6. Bilateral partnerships with host governments will form an important part of the African investment story in future: Canada was very well represented at this year's AEF, with a number of representatives from the Canadian Embassy, Global Affairs Canada (a body that, amongst other tasks, looks to promote Canadian exporters) and FinDev Canada (Canada's DFI which is seeking to expand its investments into Sub-Saharan Africa that meet its priority sectors of green growth, agribusiness and the financial industry). On 12th June at AEF, the Ethiopian State Minister of Finance, the Honourable Dr. Teshome Tafesse and Paula Caldwell St-Onge, Global Affairs Canada's Director-General for Pan-African Affairs, entered into a MOU for greater future collaboration between Canada and Ethiopia on infrastructure development using the PPP model.
7. Speed is key to successful project development: with a rapidly expanding population (with some predictions of a continental population of 4 billion by 2100), Africa's demand for electricity will only increase. Fast delivery of IPPs is crucial to ensuring that Africans can have the electrification they need to boost economic growth. In many cases it is not the technology that is complicated and lengthens project timelines, but difficulties in establishing robust project structures that give the necessary confidence to governments, sponsors and lenders. There is wide disparity in the timelines for bringing projects to close across the continent: one solar developer told of being able to get a project done in 6 months in Rwanda as against 9 years in Mali.
8. New initiatives are being launched to help bring projects to completion in tighter timescales: the Open Solar Contracts initiative was launched on 13th June during the forum, a joint initiative between the International Renewable Energy Agency (IRENA) and the Terrawatt Initiative, whose goal is to develop (following consultation with interested parties, to take place until 30th September 2019), a suite of robust project documents (including PPA, Implementation Agreement, O&M Agreement, Supply Agreement, Installation Agreement and financing Term Sheet) that can be adapted to different markets with relative ease in order to cut down the time and cost of negotiating small and medium-sized grid connected solar projects.
9. Private sector funding is only part of the picture: DFI support remains crucial to getting deals to close across Africa, to cover the risks that private sector lenders cannot take on. Chinese funding continues to be of growing importance, representing around USD 10 billion (of a total of USD 23 billion) invested into energy in Africa during 2018.
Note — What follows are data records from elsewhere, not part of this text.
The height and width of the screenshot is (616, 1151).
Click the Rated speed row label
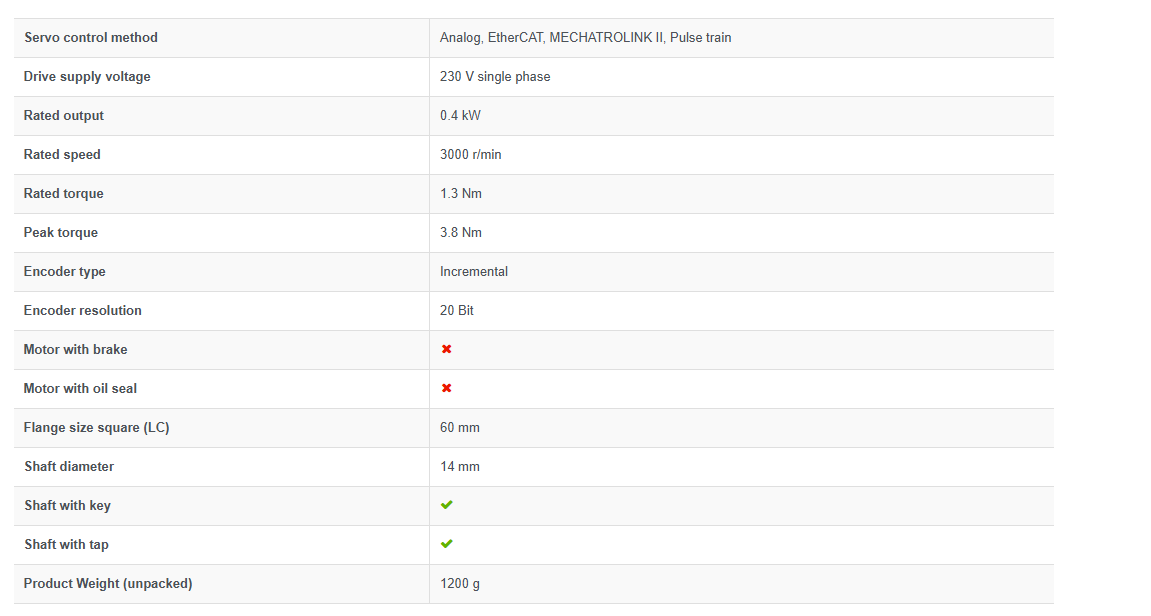tap(62, 155)
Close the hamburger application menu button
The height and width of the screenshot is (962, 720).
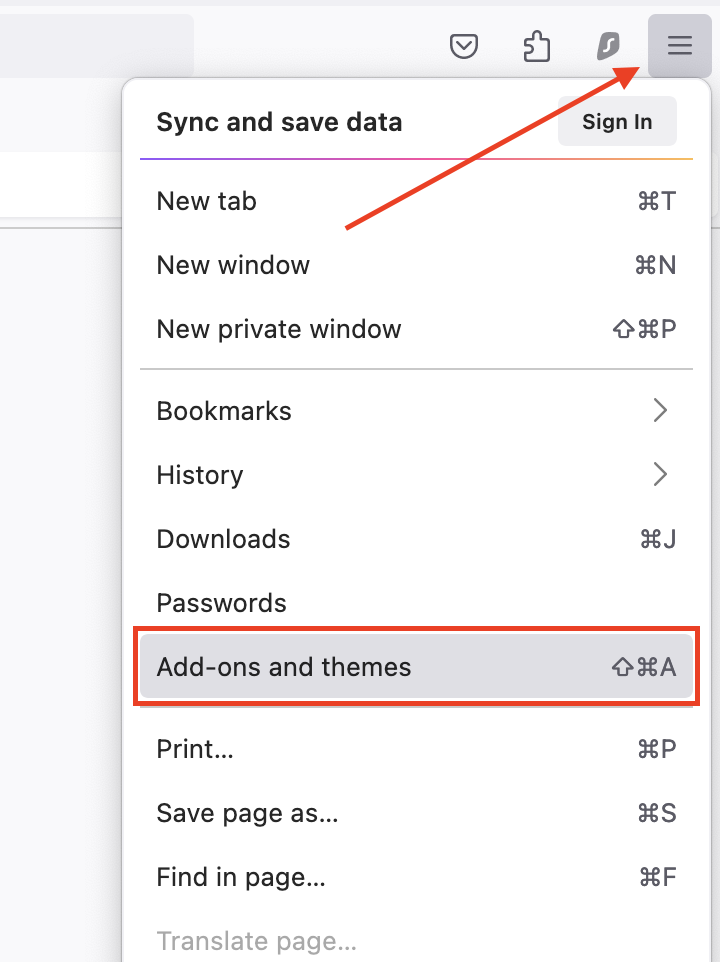click(x=680, y=46)
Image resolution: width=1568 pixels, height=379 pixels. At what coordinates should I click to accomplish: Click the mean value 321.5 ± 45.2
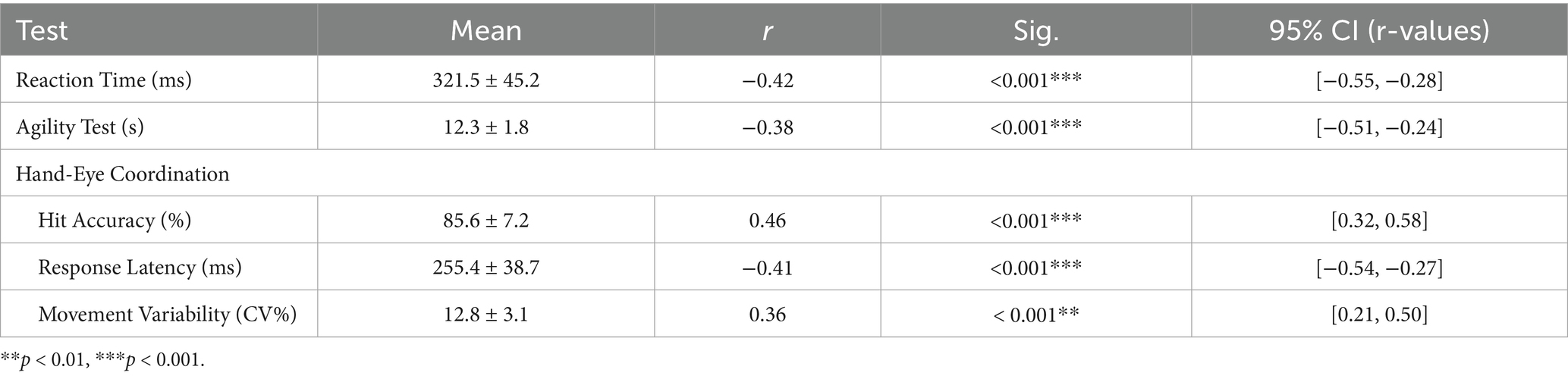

10. An alternative to the blended finance model which has come to dominate project development is needed: the market's reliance on complex project financing structures imposes high transaction costs and long timescales that are not conducive to bringing projects to close quickly and this model is not suited to utility-scale solar. Increased participation from local banks and national pension funds is likely to be part of the answer. The increased entry into the African projects market of cash-rich Middle-East based sponsors and developers who are willing to a greater proportion of projects on balance sheet rather than through project financing is a further notable market development.
Africa remains an exciting, yet challenging, place to invest and do business. Participants need patience, resilience, strong partnerships with governments, contractors, lenders, advisors and co-investors and sufficient financial and technical resources to see projects come to fruition. The key challenge set by several panellists during the conference was that we cannot be talking about the same issues in five years' time.